The Kraken haven’t even really benefited, yet, from their low standing from last year thanks to the draft, as top pick (No. 4 overall) Shane Wright has barely been able to crack (pun only half intended) the lineup and has now been shipped off to play in the boy auction that is the World Juniors later this month.

Perhaps most impressive is that the Kraken sit where they do and their goaltending has been an exhibition of comedy and despair all season. Martin Jones has an .890 save-percentage on the season. His backup Phillip Grubauer has an .882. Grubauer has been OK at even strength, Jones most certainly has not, but they’ve combined to give the Kraken the fourth-worst penalty kill in the league, below 70 percent, and yet here they are. And it’s not like they’re getting pilfered when a man down either, as the Kraken’s expected goals against while shorthanded is sixth-best in the league. Neither goalie can stop a watermelon when on the kill.
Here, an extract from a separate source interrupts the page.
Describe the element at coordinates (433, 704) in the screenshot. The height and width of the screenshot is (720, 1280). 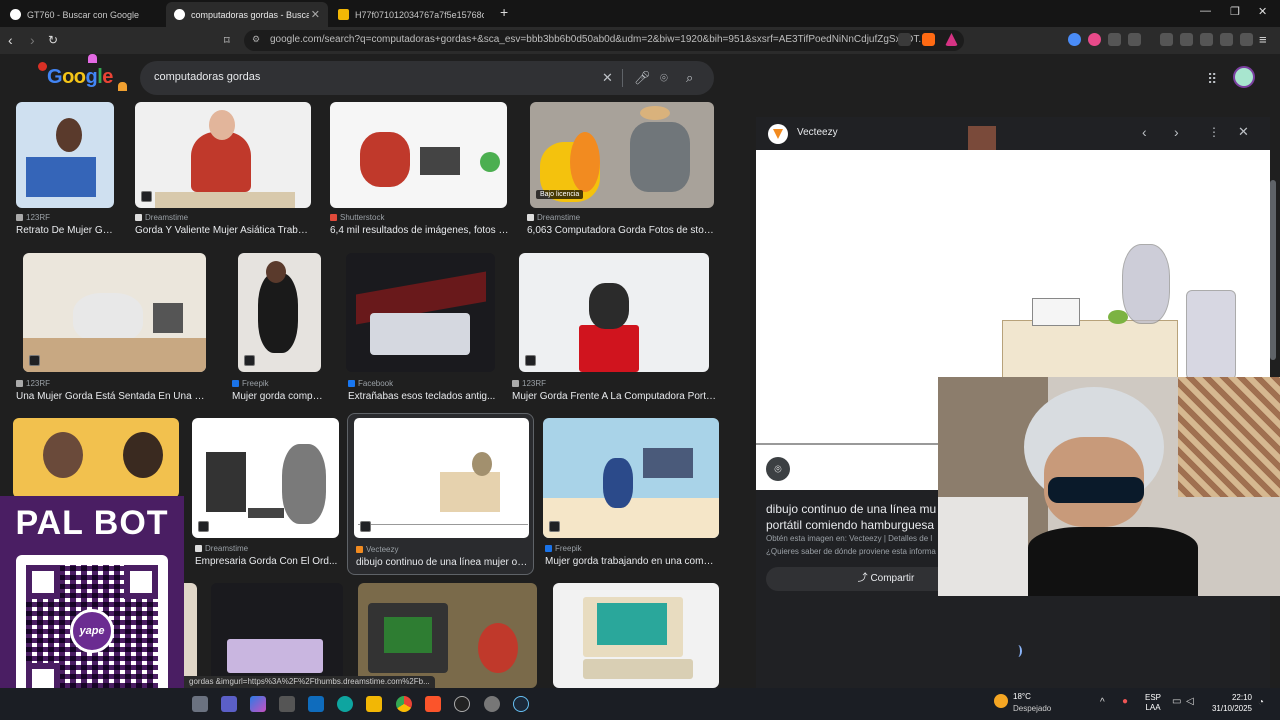
I see `brave-icon` at that location.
So again, what the fuck are they doing here?

To overcome goaltending that bad, there has to be some eye of newt and toe of frog at play. The Kraken are led by Jared McCann and his 12 goals, along with the play of his linemates Matty Beniers and Jordan Eberle. But McCann is scoring on nearly a quarter of every shot he’s taking (23.5 shooting percentage), and that’s not going to continue. Then again, we said the same thing about William Karlsson a few years ago in Vegas and he did end up shooting around 25 percent for the whole season. He’s never matched that again, but for one season the magic potion can last.

Seattle as a whole team can’t really miss right now. They lead the league in even-strength shooting-percentage at 10.2 percent, and no team has a bigger gap between their expected goals at evens per 60 minutes than their actual goals. They’re also second in shooting-percentage on the power-play behind the Oilers, but the Oilers have Connor McDavid and Leon Draisaitl. Beniers may end up a top-tier NHL scorer yet, but he’s the only one who either has a chance of that or who hasn’t proven that he’s definitely not on the Kraken roster. While the fourth-line goals are nice, a team shouldn’t count on Daniel Sprong or Morgan Geekie to continually find twine with 15-20 percent of their shots. It’s still a team of second and third-liners or worse.

That said, the Kraken’s defense is real. Their fourth in attempts against at even-strength and sixth in expected goals against, which has helped mitigate their emo goaltending. As you can see from this from HockeyViz.com, the Kraken give up nothing around their net and keep most shots from the exterior, which means their goalies rarely even see shots that get through. Which is where the Kraken will have to keep it, given that both Jones and Grubauer have been treating most shots that get through like a swarm of wasps.

It is unlikely that the Kraken can keep up this rate with this goaltending for a whole season. When the Knights jumped on the scene right out of the gate they had Marc-Andre Fleury performing miracles in net. The Kraken don’t have nearly enough established scorers to keep outshooting their goalies chasing butterflies at the other end of the ice all season, no matter how good Beniers turns out to be.

It’s still a pretty weak division though, where even the Calgary Flames can’t seem to get their act together. Even if they do, the Kraken can easily ride their banked points to an automatic playoff spot over the Kings or Oilers, who each have their own problems. And maybe they can get a little juice from Wright once he returns from the WJC, though the complaint from Flyers fans about coach Dave Hakstol was he could never find space for young players. But then again, what don’t Flyers fans complain about?

It’ll make for interesting watching come the trade deadline, whether GM Ron Francis pursues deals to clinch the team’s first ever playoff berth or whether he sticks to whatever long-term plan he has. Teams will be asking for Wright as soon as the phone rings, and only having two drafts means the Kraken aren’t bathing in other prospects. There’s something of a deflation coming for them, but not enough to keep the rest of the season from being very exciting for the league’s newest big-market team and fanbase.